Reacting to these thoughts, she, too, rose from her chair and crossed over to him, putting her arms around his waist and giving him a tight hug.
He chuckled tentatively and rubbed her back, burying his nose in her hair and breathing her in as he loved to do. “You okay?” he asked. “What’s this about?”
She pulled back and looked into his eyes, her expression serious. “Nothing. I’ll miss you. Do call.”
· · ·
Jonathon Michael watched as the medical examiner and the funeral home crew wrestled the gurney bearing Bobby Cutts along the narrow trench that Michael had, for safety’s sake, allowed to be cut through the debris, despite it all being a probable crime scene. The volunteer EMT/firefighters had been a huge help there—shoveling a pathway in barely twenty minutes. No surprise, of course; they were routinely reliable if you treated them right, hanging around long after their job was done, eager to assist, sometimes to a fault. Michael had pulled the leash on them more than once in the past to preserve potential evidence from being trampled or destroyed. Among cops, the inside joke was that EMT actually stood for “evidence mangling technician.” Still, he remained grateful—they were cooperative, interested, and instinctively hard workers, especially when it came to the heavy lifting he so commonly required. In his experience, few of his own law enforcement colleagues were as useful—or, to be fair, as plentiful.

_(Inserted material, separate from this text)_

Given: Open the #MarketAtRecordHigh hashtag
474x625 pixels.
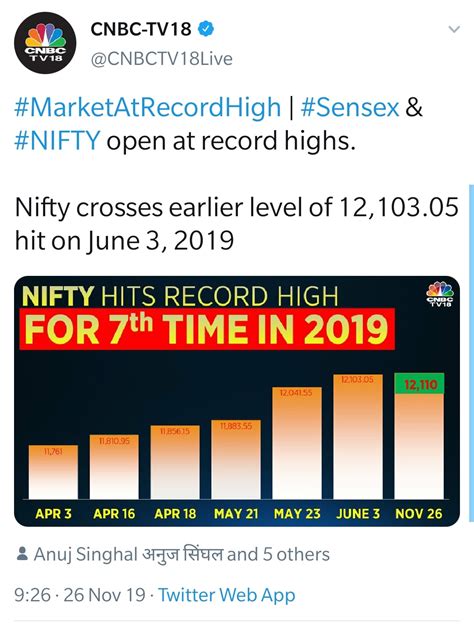Looking at the screenshot, I should coord(148,108).
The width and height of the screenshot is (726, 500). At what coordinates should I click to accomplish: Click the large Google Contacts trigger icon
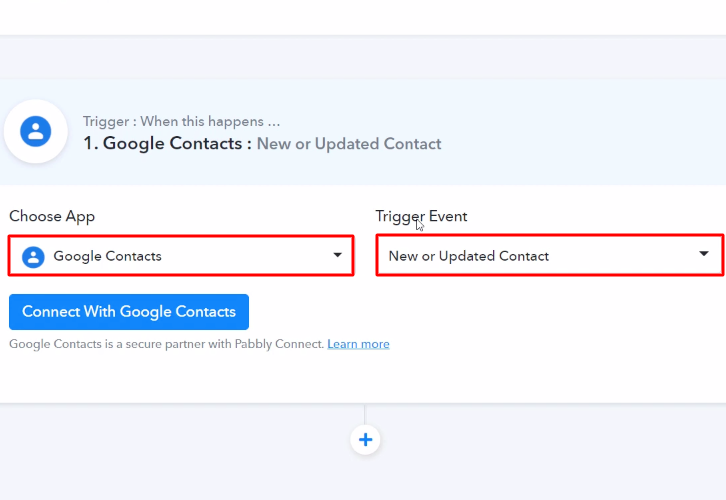click(x=36, y=131)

The gurney crew reached the edge of the barn’s foundation and the trampled, soiled snow field beyond, to be immediately enveloped by Bobby’s family—assuming that what they’d found was Bobby. Luckily for the medical examiner, given what was left, dental records and DNA would confirm the identity of what had taken hours to locate. Michael’s thermal imager had finally done the trick, just barely distinguishing Bobby’s curled-up form from the smoking timbers and carcasses around it. In fact, when he’d turned the machine off to confirm his discovery, he couldn’t tell the difference.